Duas dobradiças metálicas, pintadas de verde, articulavam a veneziana com a
parede. Aberta, deixava entrar a luz da manhã. Dali avistavam-se os campos e a
ordem que deles se desprendia. As propriedades variavam de acordo com a
dimensão das casas. Grandes lençóis de verde intercalavam-se com outros cor de
saibro, terras deixadas em pousio, imagens do ritmo dos campos, símbolos do
equilíbrio precário que alimenta estômagos e ateia imaginações.

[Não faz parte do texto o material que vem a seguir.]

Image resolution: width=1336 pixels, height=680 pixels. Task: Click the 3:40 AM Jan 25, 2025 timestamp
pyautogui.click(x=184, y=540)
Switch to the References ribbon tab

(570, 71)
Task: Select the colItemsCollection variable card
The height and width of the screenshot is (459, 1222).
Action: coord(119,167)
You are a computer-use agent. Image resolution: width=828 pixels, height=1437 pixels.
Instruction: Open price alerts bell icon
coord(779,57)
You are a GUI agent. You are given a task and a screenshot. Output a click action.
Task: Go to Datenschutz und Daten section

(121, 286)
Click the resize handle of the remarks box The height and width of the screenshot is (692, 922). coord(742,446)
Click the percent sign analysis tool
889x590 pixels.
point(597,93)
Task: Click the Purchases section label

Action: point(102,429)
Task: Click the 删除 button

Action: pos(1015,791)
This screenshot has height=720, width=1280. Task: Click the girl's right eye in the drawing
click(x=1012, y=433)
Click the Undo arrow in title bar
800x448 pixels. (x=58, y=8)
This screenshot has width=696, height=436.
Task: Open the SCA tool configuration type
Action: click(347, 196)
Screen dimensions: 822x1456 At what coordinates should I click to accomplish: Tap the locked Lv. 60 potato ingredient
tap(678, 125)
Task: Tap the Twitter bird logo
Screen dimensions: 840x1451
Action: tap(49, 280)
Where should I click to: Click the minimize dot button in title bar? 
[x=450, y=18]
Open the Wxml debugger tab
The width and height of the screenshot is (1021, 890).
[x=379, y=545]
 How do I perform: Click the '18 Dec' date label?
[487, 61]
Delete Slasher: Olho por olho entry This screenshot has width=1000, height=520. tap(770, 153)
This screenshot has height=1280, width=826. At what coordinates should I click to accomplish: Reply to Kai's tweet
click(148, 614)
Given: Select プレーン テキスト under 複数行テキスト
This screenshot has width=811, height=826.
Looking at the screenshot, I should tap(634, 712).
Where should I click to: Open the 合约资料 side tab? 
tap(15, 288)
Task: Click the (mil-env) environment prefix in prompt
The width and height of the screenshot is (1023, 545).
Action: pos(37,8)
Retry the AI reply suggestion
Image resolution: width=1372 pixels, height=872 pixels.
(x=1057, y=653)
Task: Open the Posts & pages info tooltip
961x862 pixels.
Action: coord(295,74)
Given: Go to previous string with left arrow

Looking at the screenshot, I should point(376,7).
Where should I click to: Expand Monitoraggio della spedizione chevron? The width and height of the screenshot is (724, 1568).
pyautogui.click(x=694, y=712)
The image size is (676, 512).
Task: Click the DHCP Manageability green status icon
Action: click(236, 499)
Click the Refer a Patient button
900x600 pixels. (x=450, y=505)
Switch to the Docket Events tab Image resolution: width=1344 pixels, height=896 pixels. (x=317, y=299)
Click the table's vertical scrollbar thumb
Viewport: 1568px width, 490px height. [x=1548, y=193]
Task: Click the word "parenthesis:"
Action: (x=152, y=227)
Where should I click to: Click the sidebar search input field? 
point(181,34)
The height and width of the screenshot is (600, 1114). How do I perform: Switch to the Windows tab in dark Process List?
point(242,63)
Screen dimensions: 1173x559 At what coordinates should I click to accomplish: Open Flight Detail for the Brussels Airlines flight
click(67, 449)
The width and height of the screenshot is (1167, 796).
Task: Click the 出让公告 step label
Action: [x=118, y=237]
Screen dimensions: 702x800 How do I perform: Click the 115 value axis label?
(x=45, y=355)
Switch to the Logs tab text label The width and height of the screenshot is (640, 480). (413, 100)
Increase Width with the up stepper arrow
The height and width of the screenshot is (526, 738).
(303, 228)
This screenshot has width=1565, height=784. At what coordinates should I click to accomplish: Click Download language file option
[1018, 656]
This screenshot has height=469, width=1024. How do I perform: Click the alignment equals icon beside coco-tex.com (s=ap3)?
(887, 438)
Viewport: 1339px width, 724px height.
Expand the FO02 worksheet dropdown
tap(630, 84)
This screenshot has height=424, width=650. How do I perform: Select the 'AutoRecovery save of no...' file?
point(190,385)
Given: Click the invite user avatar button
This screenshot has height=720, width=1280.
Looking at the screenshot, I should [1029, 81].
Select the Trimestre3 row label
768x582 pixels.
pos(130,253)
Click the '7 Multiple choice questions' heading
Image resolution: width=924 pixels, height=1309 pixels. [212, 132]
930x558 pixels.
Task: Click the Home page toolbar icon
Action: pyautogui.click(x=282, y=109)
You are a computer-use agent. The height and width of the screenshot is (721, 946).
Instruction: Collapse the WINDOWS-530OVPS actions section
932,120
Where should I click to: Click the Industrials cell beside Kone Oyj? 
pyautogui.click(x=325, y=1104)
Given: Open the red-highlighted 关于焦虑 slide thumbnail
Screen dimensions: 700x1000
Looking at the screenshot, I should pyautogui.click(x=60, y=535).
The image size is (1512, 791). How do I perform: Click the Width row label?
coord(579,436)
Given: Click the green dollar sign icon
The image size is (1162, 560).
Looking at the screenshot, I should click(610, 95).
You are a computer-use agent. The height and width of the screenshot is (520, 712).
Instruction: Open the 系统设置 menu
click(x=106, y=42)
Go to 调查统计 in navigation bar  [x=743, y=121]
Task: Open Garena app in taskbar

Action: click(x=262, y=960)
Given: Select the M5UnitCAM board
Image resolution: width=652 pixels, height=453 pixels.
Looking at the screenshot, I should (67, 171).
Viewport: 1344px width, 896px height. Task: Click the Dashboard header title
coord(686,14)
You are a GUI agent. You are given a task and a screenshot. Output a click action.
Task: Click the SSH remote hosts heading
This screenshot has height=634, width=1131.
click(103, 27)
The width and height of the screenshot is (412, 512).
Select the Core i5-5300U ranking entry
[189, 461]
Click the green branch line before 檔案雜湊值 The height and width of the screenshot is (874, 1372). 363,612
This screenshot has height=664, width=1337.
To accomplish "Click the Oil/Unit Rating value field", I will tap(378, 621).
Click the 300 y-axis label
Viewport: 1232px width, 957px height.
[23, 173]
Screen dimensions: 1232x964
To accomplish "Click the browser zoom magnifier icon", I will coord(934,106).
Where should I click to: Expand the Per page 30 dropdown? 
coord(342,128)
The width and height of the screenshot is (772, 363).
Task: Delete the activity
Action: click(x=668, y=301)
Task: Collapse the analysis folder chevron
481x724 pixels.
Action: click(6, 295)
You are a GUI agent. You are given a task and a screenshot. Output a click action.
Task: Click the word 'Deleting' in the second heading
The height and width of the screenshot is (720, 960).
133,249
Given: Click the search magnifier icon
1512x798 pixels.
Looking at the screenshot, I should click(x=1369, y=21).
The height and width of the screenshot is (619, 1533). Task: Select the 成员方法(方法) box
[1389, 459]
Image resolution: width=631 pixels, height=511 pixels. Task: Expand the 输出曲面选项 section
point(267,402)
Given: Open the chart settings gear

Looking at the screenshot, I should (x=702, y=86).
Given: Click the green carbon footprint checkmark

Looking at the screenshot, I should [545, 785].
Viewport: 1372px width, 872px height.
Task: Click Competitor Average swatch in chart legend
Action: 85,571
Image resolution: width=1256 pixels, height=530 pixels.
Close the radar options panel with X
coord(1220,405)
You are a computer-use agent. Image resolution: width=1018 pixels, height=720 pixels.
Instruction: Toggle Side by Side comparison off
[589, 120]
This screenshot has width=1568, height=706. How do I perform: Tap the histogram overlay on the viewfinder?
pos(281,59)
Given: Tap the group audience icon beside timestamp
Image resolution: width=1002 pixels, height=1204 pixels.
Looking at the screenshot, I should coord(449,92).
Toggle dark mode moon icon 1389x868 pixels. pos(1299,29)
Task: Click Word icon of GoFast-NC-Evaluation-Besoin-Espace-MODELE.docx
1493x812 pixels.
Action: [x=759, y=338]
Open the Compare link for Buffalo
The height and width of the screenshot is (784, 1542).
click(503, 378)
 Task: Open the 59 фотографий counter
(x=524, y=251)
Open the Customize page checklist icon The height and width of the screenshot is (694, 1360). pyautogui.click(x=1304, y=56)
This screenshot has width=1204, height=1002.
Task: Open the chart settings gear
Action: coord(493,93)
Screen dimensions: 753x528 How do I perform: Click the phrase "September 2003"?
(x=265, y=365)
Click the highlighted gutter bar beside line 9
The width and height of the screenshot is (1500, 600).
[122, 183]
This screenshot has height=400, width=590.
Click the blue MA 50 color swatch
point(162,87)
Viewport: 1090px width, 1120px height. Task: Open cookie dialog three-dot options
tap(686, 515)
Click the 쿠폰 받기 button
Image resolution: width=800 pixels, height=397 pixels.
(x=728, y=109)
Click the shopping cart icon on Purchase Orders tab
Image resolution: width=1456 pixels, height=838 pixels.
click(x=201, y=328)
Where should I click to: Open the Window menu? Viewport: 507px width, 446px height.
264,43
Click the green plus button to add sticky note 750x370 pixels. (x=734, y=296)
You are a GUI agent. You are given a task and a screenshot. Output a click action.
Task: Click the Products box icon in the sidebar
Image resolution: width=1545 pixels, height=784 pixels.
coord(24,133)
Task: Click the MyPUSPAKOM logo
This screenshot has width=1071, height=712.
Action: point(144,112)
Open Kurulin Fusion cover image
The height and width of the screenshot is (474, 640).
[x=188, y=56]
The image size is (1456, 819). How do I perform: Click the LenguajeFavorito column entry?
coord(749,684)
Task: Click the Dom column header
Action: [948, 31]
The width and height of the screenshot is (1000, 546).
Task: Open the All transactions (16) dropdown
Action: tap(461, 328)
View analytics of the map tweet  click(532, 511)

As casas,
embora diferentes em tamanho e forma, eram idênticas pela cor. Sem excepção, os
telhados de cor avermelhada encimavam paredes imaculadamente brancas, de um
alvor que fulgurava se o sol incidia sobre elas. Um pouco mais ao longe, num
pequeno promontório, vicejava, entre sombras e luz, uma aldeia adormecida,
inclinada para as terras de cultivo. No horizonte longínquo, adivinhava-se a
cinza escura das grandes montanhas recortadas num céu claro e luminoso. Sentada
à janela estava uma mulher, macerada pelos anos, enrugada por desgostos e
mistérios. O pescoço pregueado assentava nuns ombros encurvados. A idade, se a
tinha, era indecifrável. Um vestido longo, até aos pés, e de cor indefinida,
castanho ou púrpura, disfarçava-lhe as formas. As mangas deixavam ver um
antebraço delicado que se rematava num pulso estreito prolongado por mãos
magras e longos dedos. Os cabelos, da cor do vestido, estavam atados no alto da
cabeça. A luz banhava-a e aquecia-a. Nada do que se passava lá fora, contudo,
parecia interessá-la. A cabeça inclinava-se um pouco para a frente, para que os
olhos pudessem pousar no livro que segurava sobre as pernas. Observava. Os
olhos caíam no livro como aves de rapina sobre uma presa. Intensos, rápidos,
decididos. Depois, fechavam-se durante longos minutos, como se assim fosse
possível reter um sonho ou realizar um desejo, e tornavam a abrir-se, enquanto
ela, com uma energia insuspeitada, mudava de página. O livro não tinha
palavras, apenas imagens, que ela olhava interrogativamente, como se alguma
delas pudesse devolver a vida mortal e passageira que tinha sido retida, numa
promessa de eternidade, pelo disparar do fotógrafo. Um velho álbum de
fotografias de guerra. Campos de batalha, carros de combate, aldeias arrasadas,
terras incendiadas, soldados, muitos soldados, à deriva, gente anónima, de
olhos devastados, estropiada, marcada pela fome e pelo terror. Tocada pelo sol,
a mulher – que nome teria? – olhava em silêncio e imaginava o troar das
batalhas, o desespero dos homens, a desconsolada consolação que a morte talvez
lhes trouxesse. Havia páginas em que se demorava longamente, perscrutava-as com
um olhar de águia. Cada rosto era submetido a um longo inquérito. Depois
passava à seguinte e esperava. Esperava, no seu manso desespero, um milagre, a
descida de um deus que tocasse o álbum e fizesse o filho saltar daquelas páginas
para o seu colo seco e descarnado.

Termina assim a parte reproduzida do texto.